__Input data__:
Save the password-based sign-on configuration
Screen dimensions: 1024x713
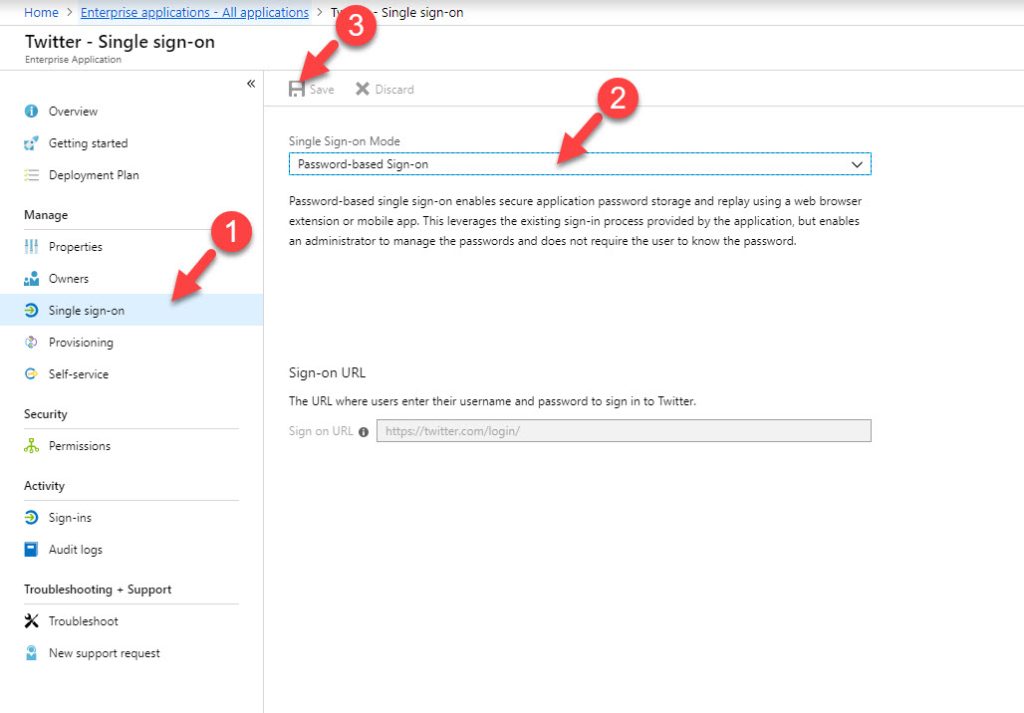pyautogui.click(x=311, y=88)
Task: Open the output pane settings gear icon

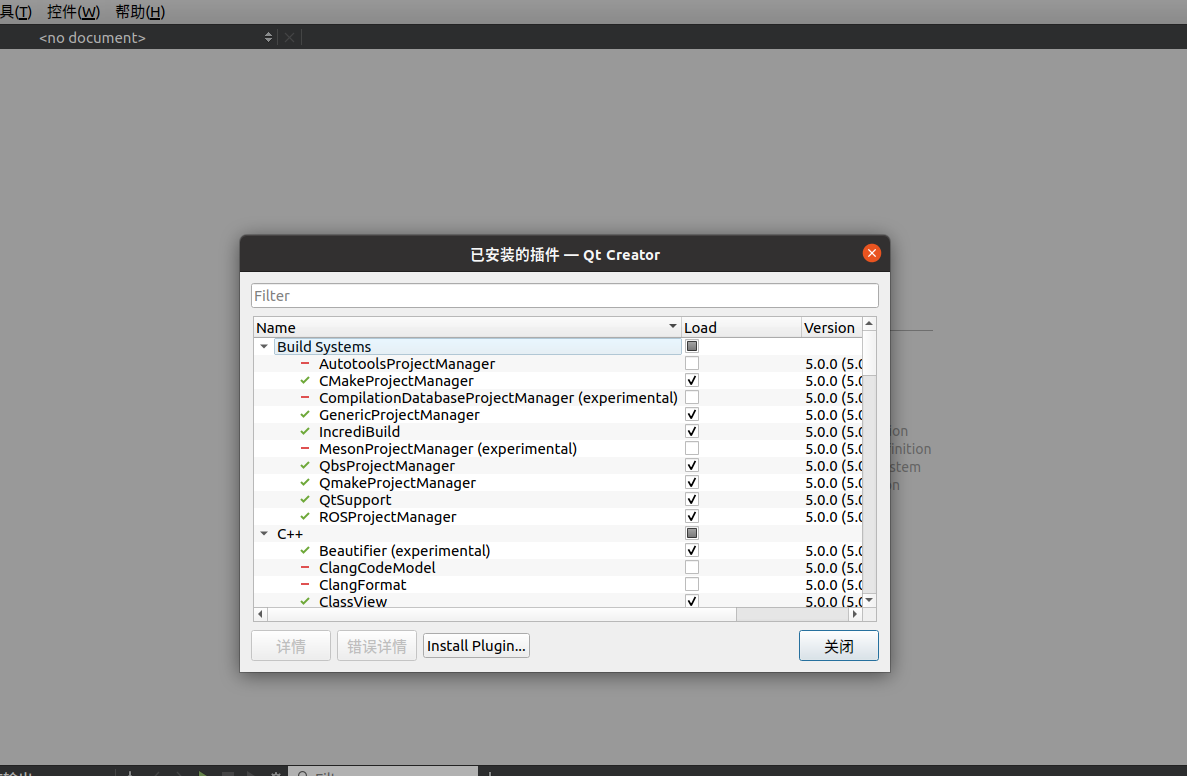Action: click(x=274, y=771)
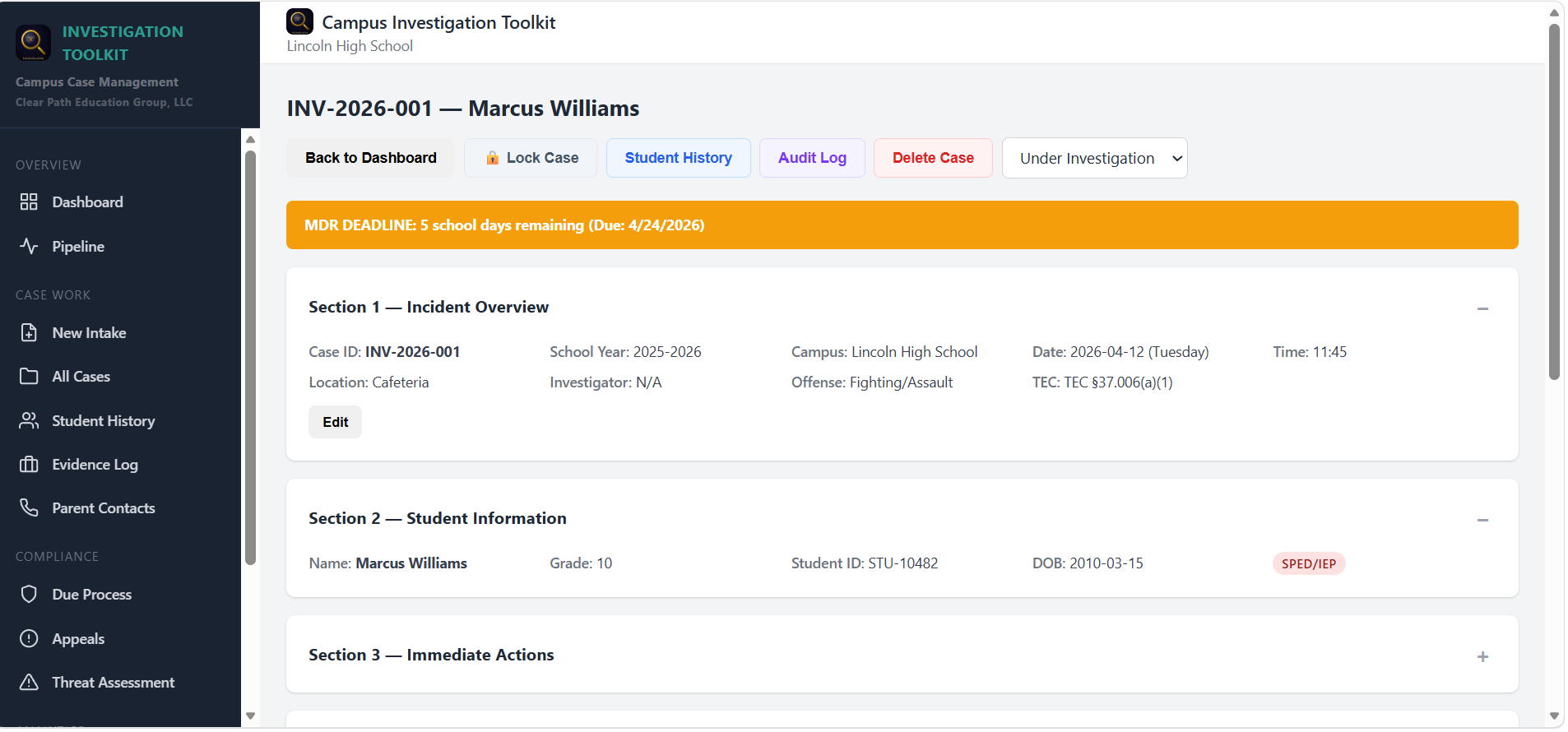This screenshot has height=732, width=1568.
Task: Click the Evidence Log briefcase icon
Action: pos(29,465)
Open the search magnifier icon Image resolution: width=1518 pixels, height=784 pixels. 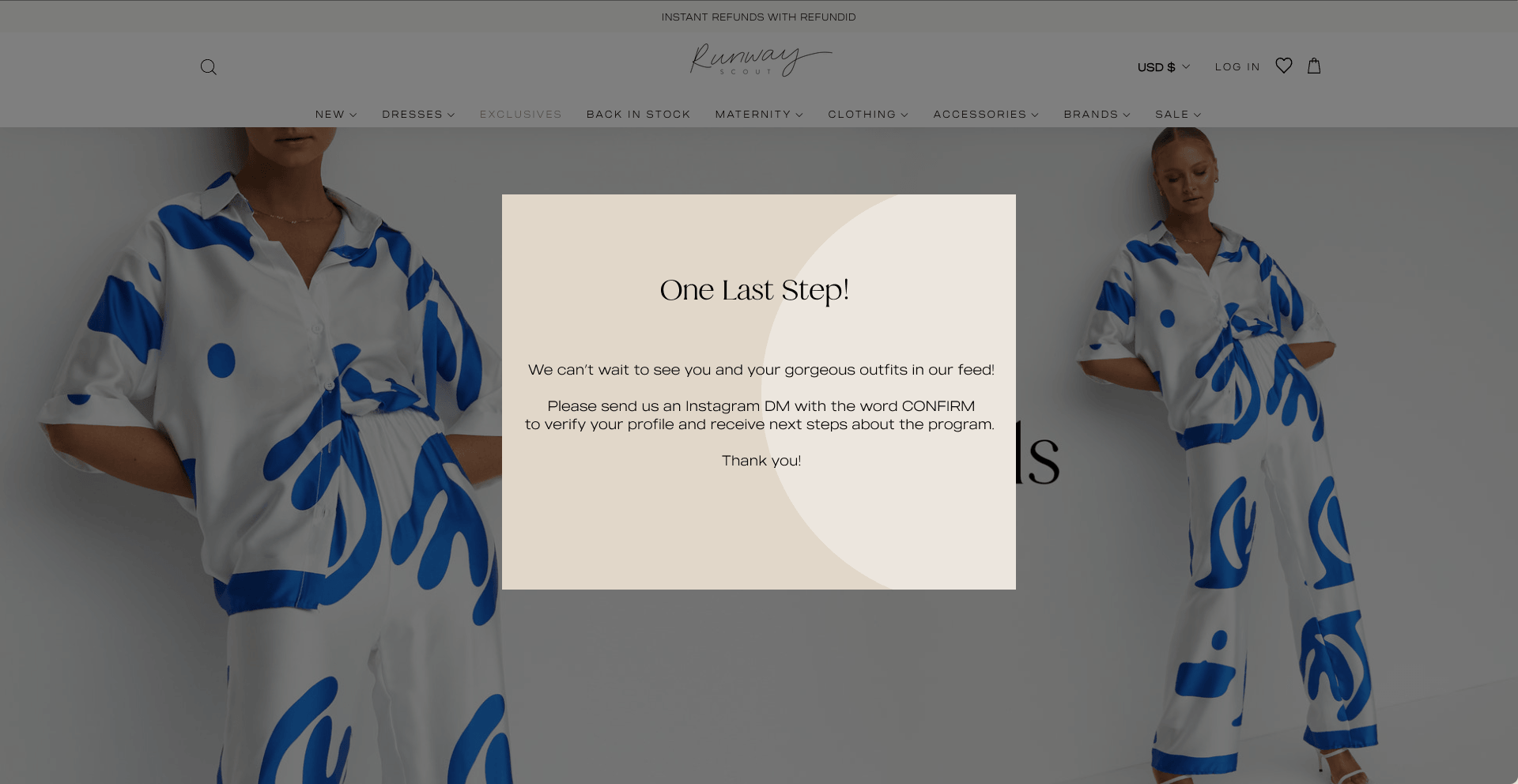tap(209, 67)
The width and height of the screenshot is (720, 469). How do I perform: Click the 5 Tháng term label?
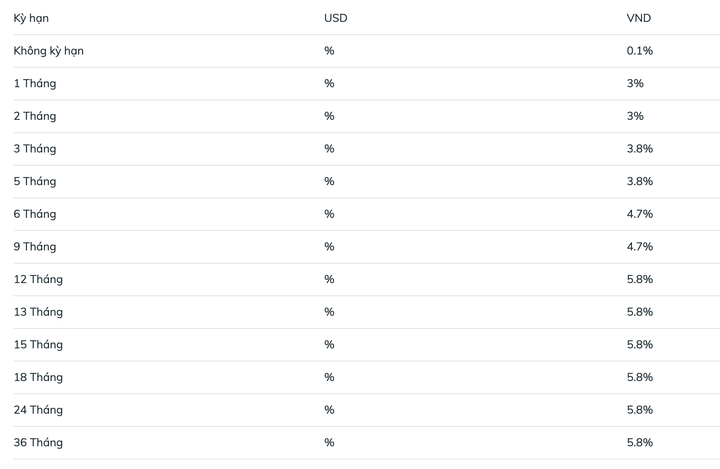tap(35, 181)
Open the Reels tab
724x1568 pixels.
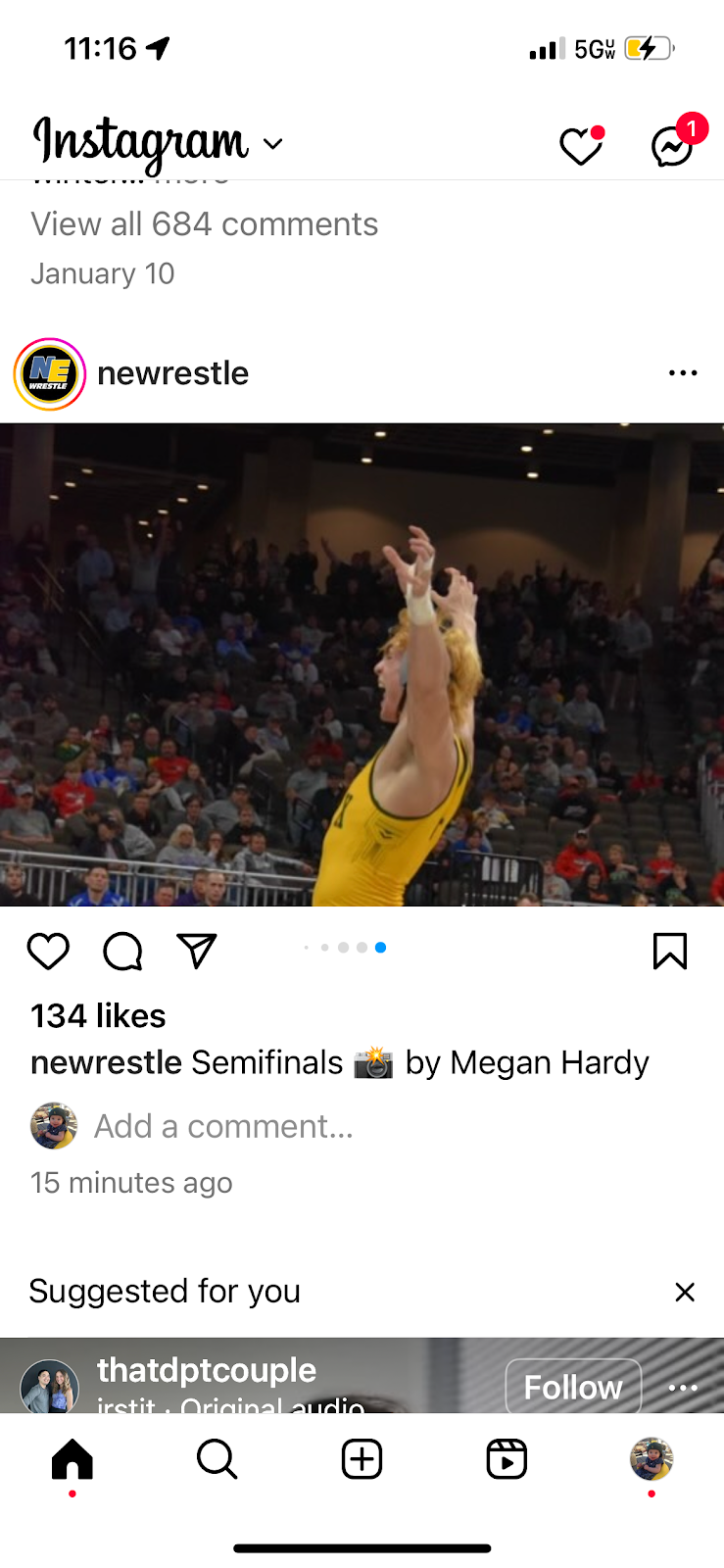coord(507,1459)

__Problem__:
The lines to repeat run from the line containing "The width and" through the end of the listing above, both included; give them exactly and without pictures.

__Written solution__:
The width and height of the screenshot is (720, 469). How do I perform: Click the 5 Tháng term label?
tap(35, 181)
Open the Reels tab
724x1568 pixels.
coord(507,1459)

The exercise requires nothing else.